Getting Workplace Overwhelm Under Control:

Phrases like “getting hit with one thing after another,” “I’m barely keeping my head above water,” and “don’t feel like I’m getting anything done” are all used to describe the sense of overwhelm. These are common things to hear within the workplace. Getting workplace overwhelm under control is important. Here are some ways to help deal with those feelings.

Design Your Week – A good first step is to gain control of your schedule. Think about what the ideal week would be and start from there. Some common things to include in a weekly schedule are getting together with friends, planning healthy meals, exercising, designating one night a week to work late, and more relaxation. Looking at a schedule by week, rather than day, is an easier way to gain control since a single day is much more likely to get derailed from the unexpected.

Create a Shutdown Routine – Often feeling overwhelmed makes people focus on what is left to do rather than everything that has already been accomplished.
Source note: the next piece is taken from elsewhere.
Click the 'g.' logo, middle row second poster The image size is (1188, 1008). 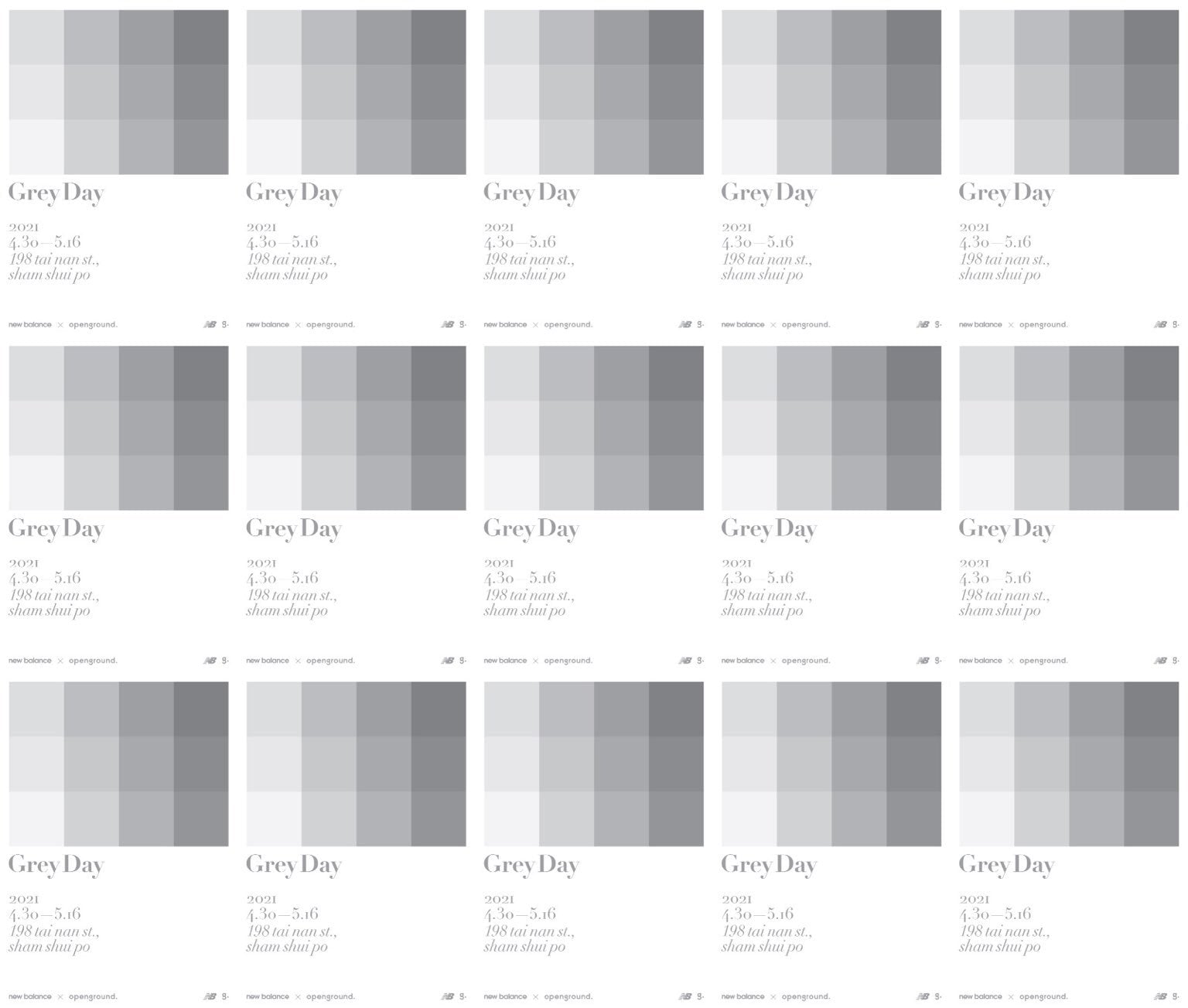click(x=463, y=661)
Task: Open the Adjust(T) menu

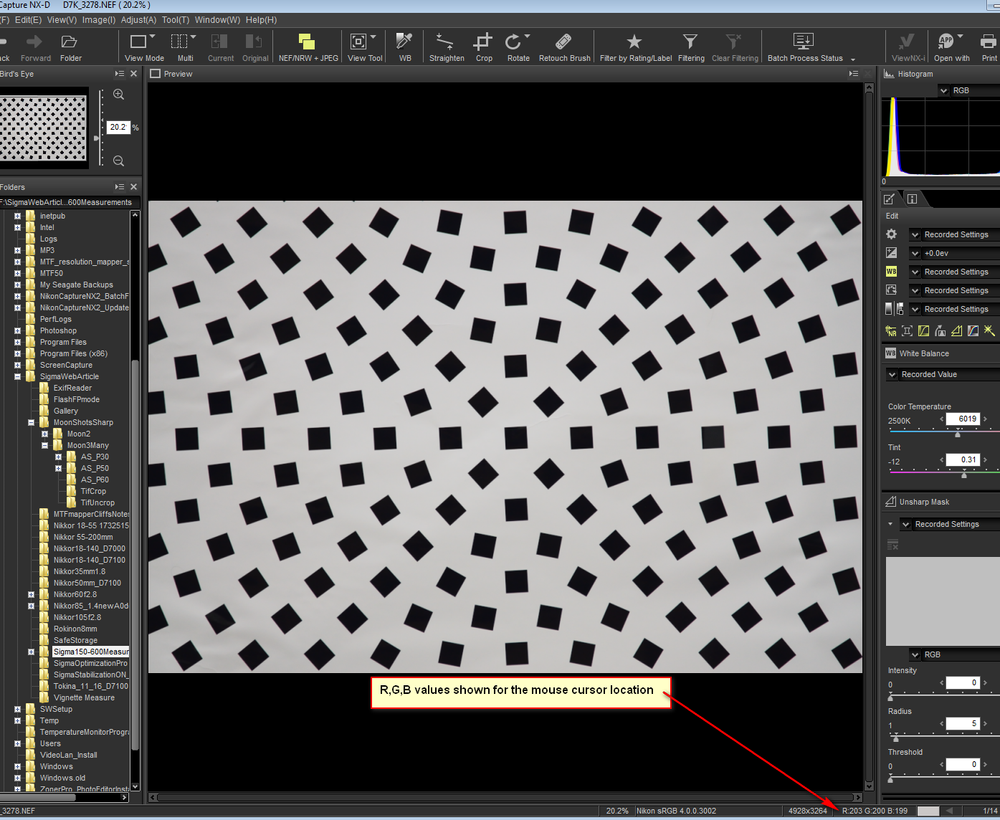Action: [x=137, y=19]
Establishing a routine that recognizes progress and brings the workday to a close. It could be something simple like taking a few minutes to write down what has been completed during the day. Others like to closeout the day by cleaning their desk, reviewing their calendar for the next day. The most important part of the shutdown routine is making sure not to worry about work after the routine is completed.

Give Yourself a Break – When feeling overwhelmed, it can be hard to justify taking a break. Many people feel like they can’t take a break if there is more work to be done especially if they feel behind. However, taking a small break is actually more beneficial then continuing to power through all the work. Giving your brain and body a break is valuable. Creating a break list, in the same fashion as a to do list, is a good practice. A comprehensive break list can be broken down into five categories: micro breaks, moving breaks, nature breaks, social breaks, and mental breaks. Examples of these types of breaks are taking a five minute walk every hour, walk to the kitchen to refill an empty water bottle, meet a friend for a quick coffee or walk, have a quick 5-10 minute catch up phone call, or simply step away from the computer or desk.

By incorporating these into a routine greatly helps getting workplace overwhelm under control. While the amount tasks that need to be completed may not decrease, feelings of stress and anxiety should decrease and make the workplace more enjoyable.